Most Helpful Customer Reviews
38 of 40 people found the following review helpful
By Ripple TOP 100 REVIEWER
In this book Scruton seeks to combine his interest in philosophy with his love of wine. He laments the passing of the Greek "symposiums" where wine was drunk and important issues discussed. The book is certainly interesting, but it is not the jolly, "good humoured antidote to the pretentious clap-trap" that the publishers promise. At least not until the appendix where he suggests what to drink while reading major philosophers' works which is very funny and well written.

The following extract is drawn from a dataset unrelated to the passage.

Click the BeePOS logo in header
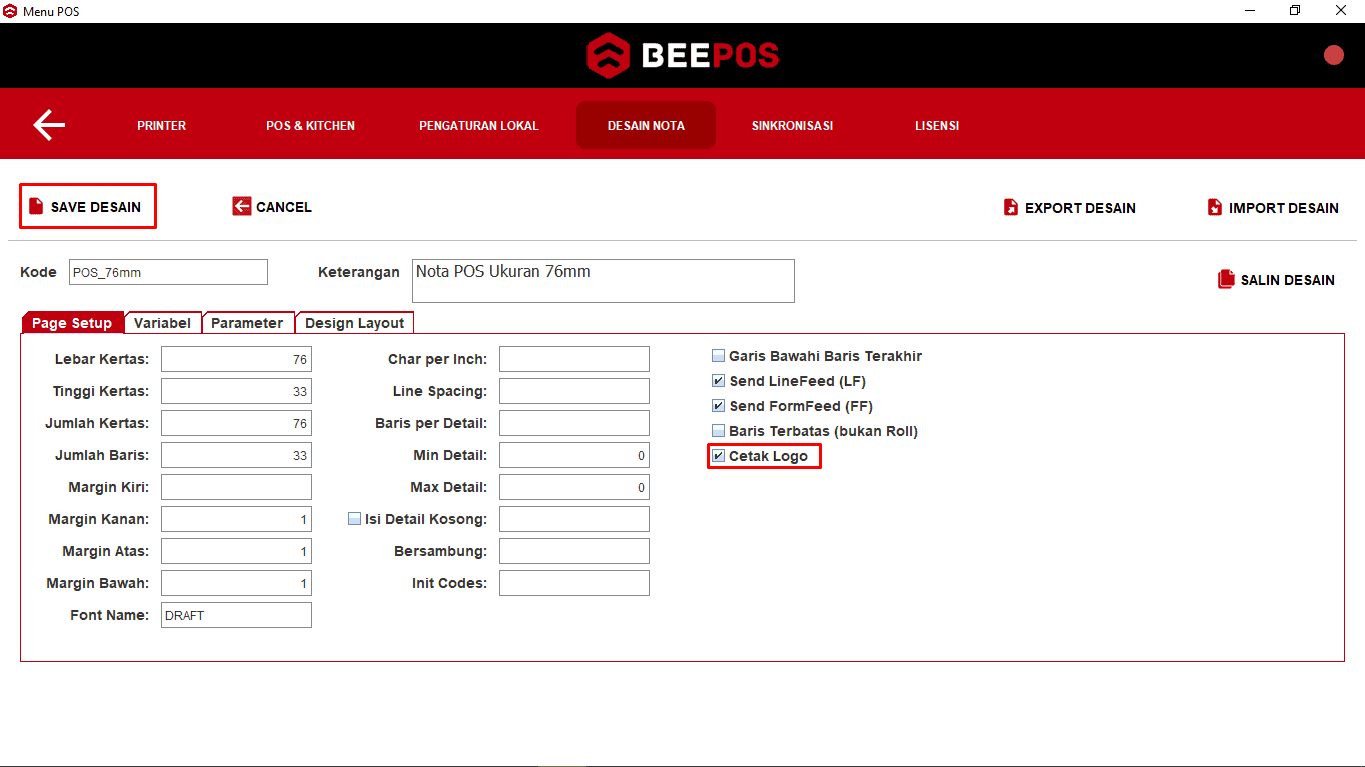 point(682,55)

He begins by recognising two people influential in his own discovery of wine, which read a little like appreciative retirement speeches. He then moves on to discussing in detail French wines and then more briefly other wine regions. Here Scruton's knowledge and enthusiasm are evident, but he is something of a wine `buff' and there is plenty of wine-speak in evidence. Thus he suggests that `the best accompaniment to a bottle of fine old white Hermitage is a clay-baked hedgehog' and if you `roll the name Maillol in your mouth while imagining well-shaped buttocks and well-matured wine, and you won't be far from the taste of Collioure'. Not much of the promise of `an antidote to clap-trap' evident here, then. Overall, this half of the book is hard going.

In the second half, things get more interesting as he turns to philosophy and the role of wine and the implications of certain ideas to wine. Scruton is one of those writers who lets much of their character and opinion infuse his writing.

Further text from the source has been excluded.